The plots of the confidence and predictions intervals on “tfmod” model are shown below.

conf_fit <- conf_trans_back[,1]
conf_lwr <- conf_trans_back[,2]
conf_upr <- conf_trans_back[,3]
pred_fit <- pred_trans_back[,1]
pred_lwr <- pred_trans_back[,2]
pred_upr <- pred_trans_back[,3]


house_nums <- seq(from = 6309, to = 6350, by = 1)
# Remove values 6314 and 6322
house_nums <- house_nums[house_nums != 6314 & house_nums != 6322]

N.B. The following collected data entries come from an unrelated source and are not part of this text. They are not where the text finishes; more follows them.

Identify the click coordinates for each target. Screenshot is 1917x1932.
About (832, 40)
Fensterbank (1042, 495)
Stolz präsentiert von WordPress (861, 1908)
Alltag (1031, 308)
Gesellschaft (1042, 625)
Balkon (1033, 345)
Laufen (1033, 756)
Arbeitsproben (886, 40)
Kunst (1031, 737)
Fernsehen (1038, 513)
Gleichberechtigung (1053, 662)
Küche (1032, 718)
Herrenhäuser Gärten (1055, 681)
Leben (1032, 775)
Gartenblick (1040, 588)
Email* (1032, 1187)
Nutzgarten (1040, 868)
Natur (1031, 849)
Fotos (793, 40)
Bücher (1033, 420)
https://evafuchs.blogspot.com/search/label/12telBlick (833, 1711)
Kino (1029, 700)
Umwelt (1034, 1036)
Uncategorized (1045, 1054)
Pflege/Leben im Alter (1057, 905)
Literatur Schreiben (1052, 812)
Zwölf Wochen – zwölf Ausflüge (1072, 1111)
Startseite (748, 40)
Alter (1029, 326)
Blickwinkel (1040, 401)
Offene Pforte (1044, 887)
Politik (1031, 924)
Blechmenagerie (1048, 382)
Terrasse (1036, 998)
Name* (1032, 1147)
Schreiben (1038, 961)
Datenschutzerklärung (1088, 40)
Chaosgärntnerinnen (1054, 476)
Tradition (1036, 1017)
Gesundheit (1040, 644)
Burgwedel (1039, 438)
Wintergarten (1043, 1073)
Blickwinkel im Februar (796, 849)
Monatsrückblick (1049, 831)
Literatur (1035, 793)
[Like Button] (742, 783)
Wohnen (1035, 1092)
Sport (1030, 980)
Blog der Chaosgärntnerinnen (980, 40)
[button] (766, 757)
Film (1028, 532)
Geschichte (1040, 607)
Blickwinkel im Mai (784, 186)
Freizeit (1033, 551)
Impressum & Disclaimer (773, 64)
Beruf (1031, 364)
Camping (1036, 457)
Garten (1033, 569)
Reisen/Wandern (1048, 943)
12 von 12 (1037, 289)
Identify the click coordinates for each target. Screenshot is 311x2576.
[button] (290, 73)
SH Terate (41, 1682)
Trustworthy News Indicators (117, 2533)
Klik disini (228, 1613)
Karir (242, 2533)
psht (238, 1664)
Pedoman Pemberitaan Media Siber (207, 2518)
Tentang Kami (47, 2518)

plot(house_nums, y=fitted_trans_back, 
     xlab = "House Number", 
     ylab = "MV from 'tfmod'", 
     main = "Confidence/Prediction Intervals on Fitted MV", 
     pch = 16, 
     col = "blue",
     ylim = c(450000, 750000),
     xlim = c(6309, 6350))

lines(house_nums,fitted_trans_back,col="black")
lines(house_nums,conf_lwr,col="red")
lines(house_nums,conf_upr, col="red")
lines(house_nums,pred_lwr, col="green")
lines(house_nums,pred_upr, col="green")


legend("topright", legend=c("fitted values","confidence interval","prediction interval"), col=c("black","red","green"),
       lty = 1, 
       lwd = 1)

The assessed 2023 Market Value, specifically for the property at 6321 88th Street, does fall in the prediction intervals but not in the confidence intervals of both models. This analytic point of reference explains that the assessed value is not a reasonable estimate of the home’s appraisal value based on this regression, because it doesn’t fall in the 95% confidence interval.

A confidence interval can be further defined as, there is theoretically a 95% chance a of predicted value, based off the model, falling in this interval. Since the true appraisal value does not fall in the confidence interval, proves how unreasonable of an assessed value it is.

Discussion and Final Determination

After performing the above analysis, the two models that were ultimately decided on are as follows.

Model 1: tfMV = TMA + L

Model 2: tfMV2 = MA + GA + L

Both of these models are very similar in terms of adequacy, r-squared, and overall p-values, but produce slightly different responses. Both are under transformations to improve model adequacy, so when using either model the response will need to be transformed back. Next, both models will be exhibited to show how the models predict the Market Value of the properties based on regression and how it compares to the given Market Values.

The equations for each model is as follows.

tfMV = 2.766e-07 - 2.939e-11(TMA) - 3.824e-12(L)

tfMV2 = 1.016e-07 - 1.334e-11(MA) - 7.314e-12(GA) - 1.241e-12(L)

6321 Evaluation

eval_tfMV<-(2.766e-07 - 2.939e-11*(data$Total.Main.Area) - 3.824e-12*(data$Land))
eval_MV<-exp(log(eval_tfMV)/-1.191919)
eval_MV[12]
## [1] 534511.3
data$X2023.Market.Value[12]
## [1] 552073

Observing the output above, it is clear to see based off the model regressed with the Total Main Area (TMA) and Land (L) predictors that the assessed value of the home is greater than it should be by about $18,000.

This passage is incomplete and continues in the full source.